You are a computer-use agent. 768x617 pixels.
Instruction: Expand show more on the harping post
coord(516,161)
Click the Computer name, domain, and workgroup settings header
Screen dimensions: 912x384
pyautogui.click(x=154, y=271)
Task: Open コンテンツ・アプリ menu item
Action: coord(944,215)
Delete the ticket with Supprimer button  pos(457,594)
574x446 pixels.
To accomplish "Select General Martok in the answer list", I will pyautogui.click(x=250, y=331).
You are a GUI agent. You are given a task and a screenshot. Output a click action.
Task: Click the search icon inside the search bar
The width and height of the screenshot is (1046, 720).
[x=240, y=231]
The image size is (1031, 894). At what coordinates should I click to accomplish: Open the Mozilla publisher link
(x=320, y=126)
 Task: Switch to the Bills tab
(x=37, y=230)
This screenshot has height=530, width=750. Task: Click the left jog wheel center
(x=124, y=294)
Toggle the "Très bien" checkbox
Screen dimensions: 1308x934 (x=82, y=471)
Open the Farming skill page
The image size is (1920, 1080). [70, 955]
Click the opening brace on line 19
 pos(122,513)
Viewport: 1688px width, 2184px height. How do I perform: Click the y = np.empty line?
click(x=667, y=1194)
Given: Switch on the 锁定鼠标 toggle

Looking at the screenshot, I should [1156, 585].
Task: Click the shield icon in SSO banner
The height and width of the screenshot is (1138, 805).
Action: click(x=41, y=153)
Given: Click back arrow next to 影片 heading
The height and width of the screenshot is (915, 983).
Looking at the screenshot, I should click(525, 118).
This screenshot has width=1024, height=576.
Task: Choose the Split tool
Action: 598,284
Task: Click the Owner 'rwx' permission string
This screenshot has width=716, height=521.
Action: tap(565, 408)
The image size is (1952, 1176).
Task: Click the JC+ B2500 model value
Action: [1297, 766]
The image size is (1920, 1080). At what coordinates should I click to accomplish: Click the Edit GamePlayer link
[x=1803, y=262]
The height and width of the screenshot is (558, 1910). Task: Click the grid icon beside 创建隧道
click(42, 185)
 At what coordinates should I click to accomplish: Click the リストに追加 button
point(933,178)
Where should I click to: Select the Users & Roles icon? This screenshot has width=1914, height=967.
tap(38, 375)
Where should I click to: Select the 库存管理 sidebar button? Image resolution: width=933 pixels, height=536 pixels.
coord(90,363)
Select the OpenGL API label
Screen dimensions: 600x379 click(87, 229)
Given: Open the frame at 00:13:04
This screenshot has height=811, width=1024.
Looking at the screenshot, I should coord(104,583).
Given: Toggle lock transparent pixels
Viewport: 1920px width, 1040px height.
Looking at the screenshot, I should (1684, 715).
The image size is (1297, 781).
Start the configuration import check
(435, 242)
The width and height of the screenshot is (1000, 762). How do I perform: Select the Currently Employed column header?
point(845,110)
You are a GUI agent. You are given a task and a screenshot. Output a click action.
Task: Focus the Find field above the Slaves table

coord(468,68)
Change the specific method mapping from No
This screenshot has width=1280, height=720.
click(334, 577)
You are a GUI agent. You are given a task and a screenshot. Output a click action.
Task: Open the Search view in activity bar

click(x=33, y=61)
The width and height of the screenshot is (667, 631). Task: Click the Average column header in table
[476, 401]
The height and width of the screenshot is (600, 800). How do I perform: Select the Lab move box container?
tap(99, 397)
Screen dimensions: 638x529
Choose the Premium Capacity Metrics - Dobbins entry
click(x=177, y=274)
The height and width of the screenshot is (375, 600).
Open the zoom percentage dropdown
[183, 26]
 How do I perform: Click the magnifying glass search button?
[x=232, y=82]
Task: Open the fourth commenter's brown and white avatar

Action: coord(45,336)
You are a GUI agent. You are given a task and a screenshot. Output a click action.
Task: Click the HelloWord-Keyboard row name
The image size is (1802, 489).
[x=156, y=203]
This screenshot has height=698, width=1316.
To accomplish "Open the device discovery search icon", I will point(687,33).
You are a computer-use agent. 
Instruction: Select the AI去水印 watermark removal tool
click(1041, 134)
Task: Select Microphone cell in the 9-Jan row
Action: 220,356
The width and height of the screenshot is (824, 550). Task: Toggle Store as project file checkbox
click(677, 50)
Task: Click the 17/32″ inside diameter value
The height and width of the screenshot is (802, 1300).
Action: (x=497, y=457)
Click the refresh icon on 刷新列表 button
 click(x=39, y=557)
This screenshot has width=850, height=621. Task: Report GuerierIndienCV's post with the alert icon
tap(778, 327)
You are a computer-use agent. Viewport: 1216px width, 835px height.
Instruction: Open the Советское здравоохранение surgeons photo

→ Problem
Pick out each line in the records above that contains the word "tool".

→ Result for this task
Task: Choose the Split tool
Instruction: Select the AI去水印 watermark removal tool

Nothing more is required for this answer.